🤖 AI Summary
To address neural incompatibility—arising from architectural and parametric disparities—in cross-scale knowledge transfer among large language models (LLMs), this paper proposes Parameterized Knowledge Transfer (PKT), a latent semantic alignment–based approach. Unlike conventional methods that directly reuse layer-wise parameters, PKT employs intermediate-layer activation representations as knowledge carriers and introduces a learnable semantic alignment module to establish consistent mappings between the latent spaces of models of differing scales, achieving behavior-level alignment without parameter sharing. This work is the first to identify latent semantic alignment as the foundational mechanism for cross-scale knowledge transfer, effectively circumventing the neural incompatibility bottleneck. PKT demonstrates significant improvements over state-of-the-art methods across four benchmark tasks, empirically validating its efficacy and revealing the critical role of semantic alignment in determining transfer performance.
📝 Abstract
Large Language Models (LLMs) encode vast amounts of knowledge in their massive parameters, which is accessible to locate, trace, and analyze. Despite advances in neural interpretability, it is still not clear how to transfer knowledge in a fine-grained manner, namely parametric knowledge transfer (PKT). A key problem is enabling effective and efficient knowledge transfer across LLMs of different scales, which is essential for achieving greater flexibility and broader applicability in transferring knowledge between LLMs. Due to neural incompatibility, referring to the architectural and parametric differences between LLMs of varying scales, existing methods that directly reuse layer parameters are severely limited. In this paper, we identify the semantic alignment in latent space as the fundamental prerequisite for LLM cross-scale knowledge transfer.
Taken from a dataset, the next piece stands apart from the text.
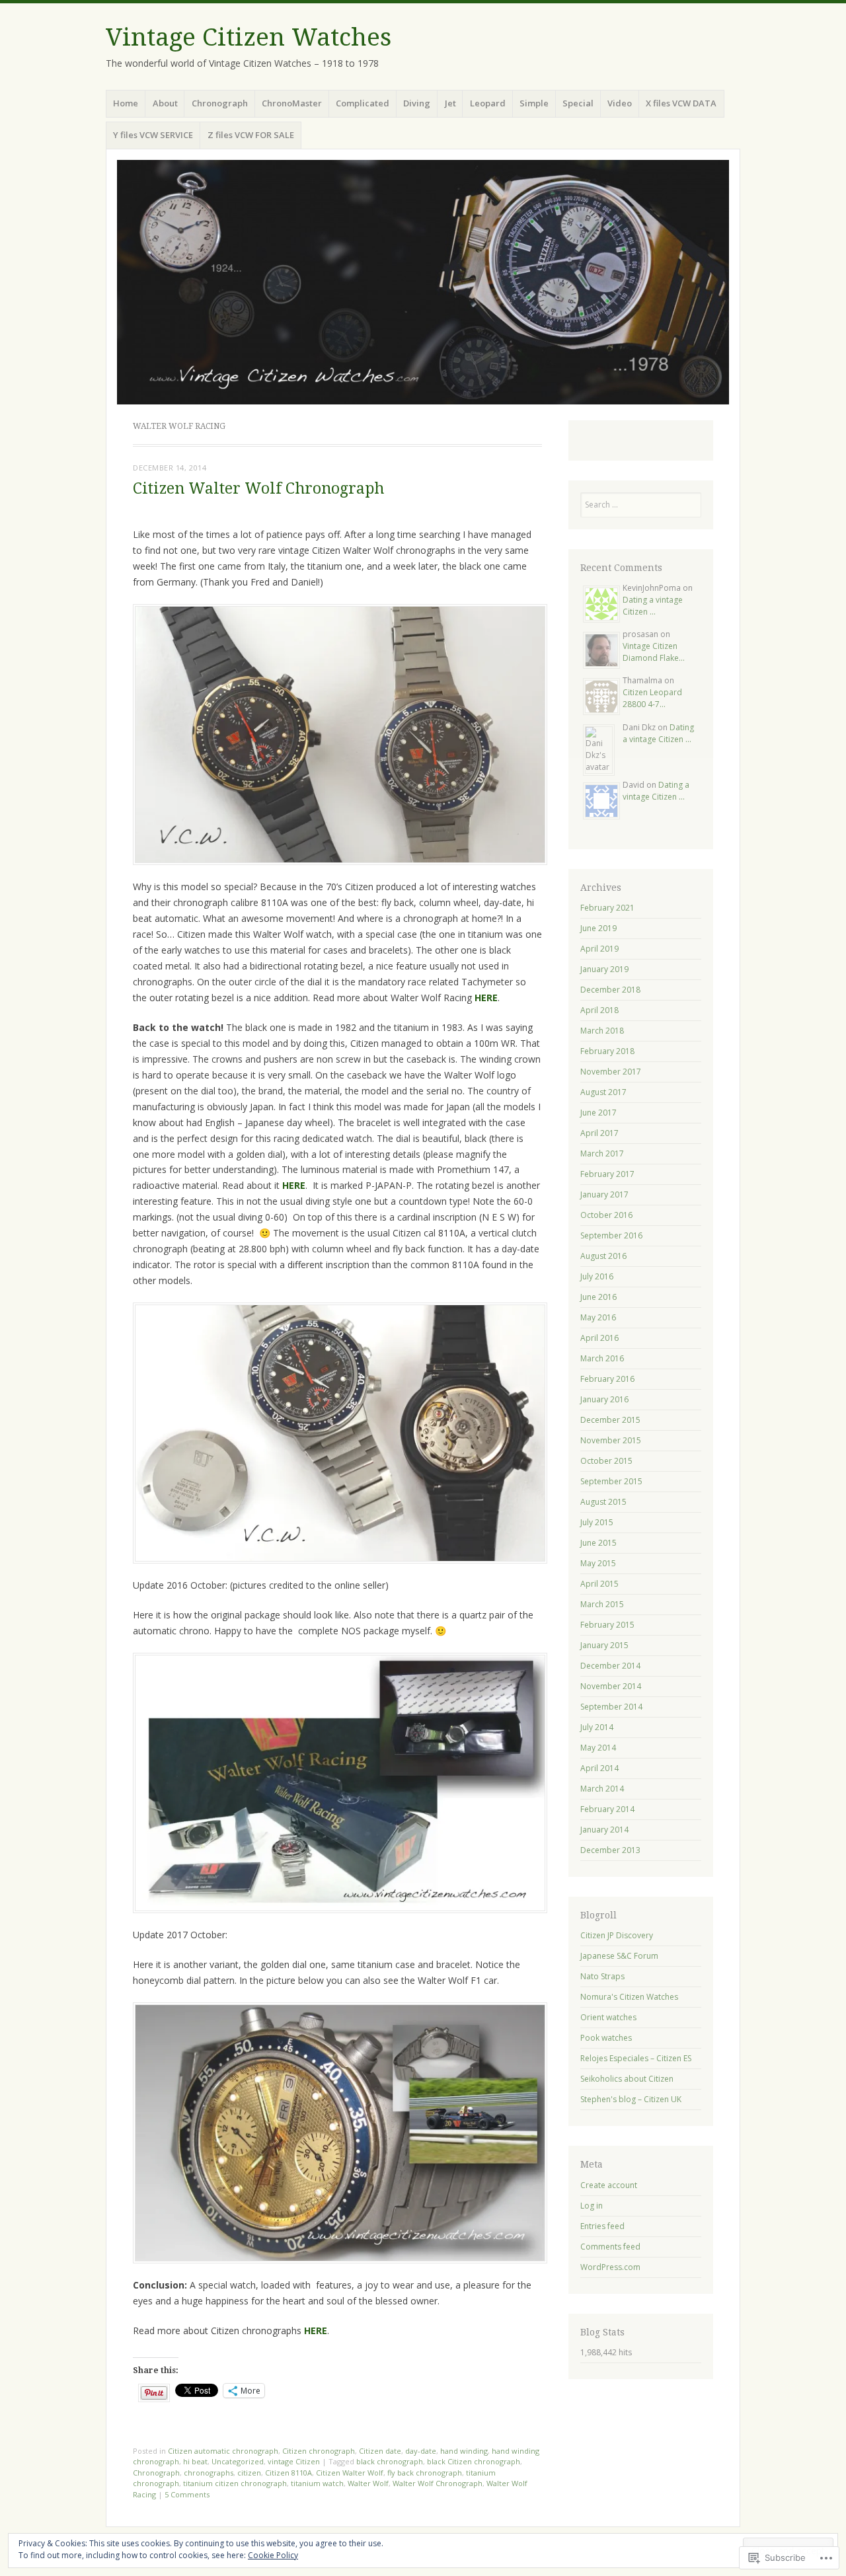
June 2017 (598, 1112)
Instead of directly using the layer parameters, our approach takes activations as the medium of layer-wise knowledge transfer. Leveraging the semantics in latent space, our approach is simple and outperforms prior work, better aligning model behaviors across varying scales. Evaluations on four benchmarks demonstrate the efficacy of our method. Further analysis reveals the key factors easing cross-scale knowledge transfer and provides insights into the nature of latent semantic alignment.